Aunque en todo esto siempre hay unos que tienen más responsabilidad que otros. El actual presidente del Gobierno lleva no se sabe cuánto tiempo sembrando un estado de alarma particular ante la amenaza del posible auge del populismo de la "ultraderecha". Quería presentarse a sí mismo como el único dique de contención viable contra el regreso del franquismo trifachita, y sin embargo lo único que ha conseguido desde entonces ha sido aportar motivos a propios y a extraños para cargar con todas sus fuerzas contra su ridículo liderazgo. Así las cosas, el incendio parlamentario cada vez se aviva más, y la cuestión no estriba ya en que Sánchez le haya prestado una caja de cerillas al loco del que según él debe guardarse España, sino en que si se lo propone sería capaz de convertir en pirómano hasta a El Perro de Juego de Tronos. Hasta hace relativamente poco, el hecho de que se juntase con populistas de izquierdas e independentistas y de que pretendiese gobernar como si tuviese mayoría absoluta siendo el presidente más débil desde la Transición era motivo de escándalo únicamente para los partidos de la derecha; ahora, que se haya dedicado a hacer lo mismo incluso dentro de su propio Ejecutivo ha terminado de dinamitar la concordia hasta entre sus ministros. No deja de ser sorprendente que una persona con un talento tan marcado para cosechar detractores haya conseguido medrar tanto en política.
Y pese a todo, quizás lo más importante que ha pasado esta semana no sea la torpeza mayúscula de un Gobierno sin cabeza, sino el hecho de que las cuchilladas que hasta hacía bien poco se lanzaban solo entre las paredes del Congreso han comenzado a lanzarse en la calle.

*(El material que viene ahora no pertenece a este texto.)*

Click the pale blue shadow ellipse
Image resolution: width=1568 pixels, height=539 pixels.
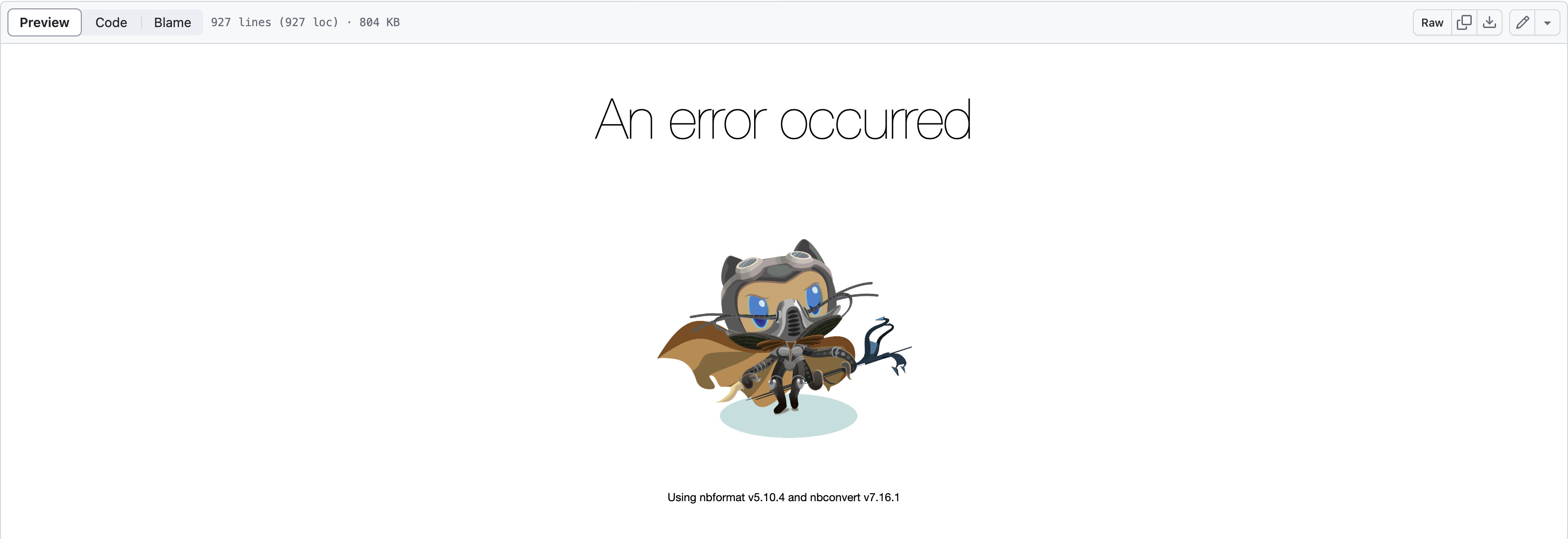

Hace unos días, mientras Adriana Lastra firmaba con Bildu la promesa de la derogación de la reforma laboral del 2012 a espaldas de los socios de Sánchez en la actual prórroga del estado de alarma –y de paso también de la vicepresidenta económica y de la ministra de Trabajo–, en la España de bandera y cacerola sucedían los primeros altercados violentos entre grupos de manifestantes de distinto signo político. Curiosamente, es posible que sea la primera muestra de eficacia de las políticas del presidente del "diálogo social". A este paso va a hacer falta una prórroga más duradera del confinamiento, pero no para hacer frente al coronavirus, sino para evitar que el pueblo termine de llevar a cabo lo que sus representantes sólo se atreven a insinuarse desde la tribuna.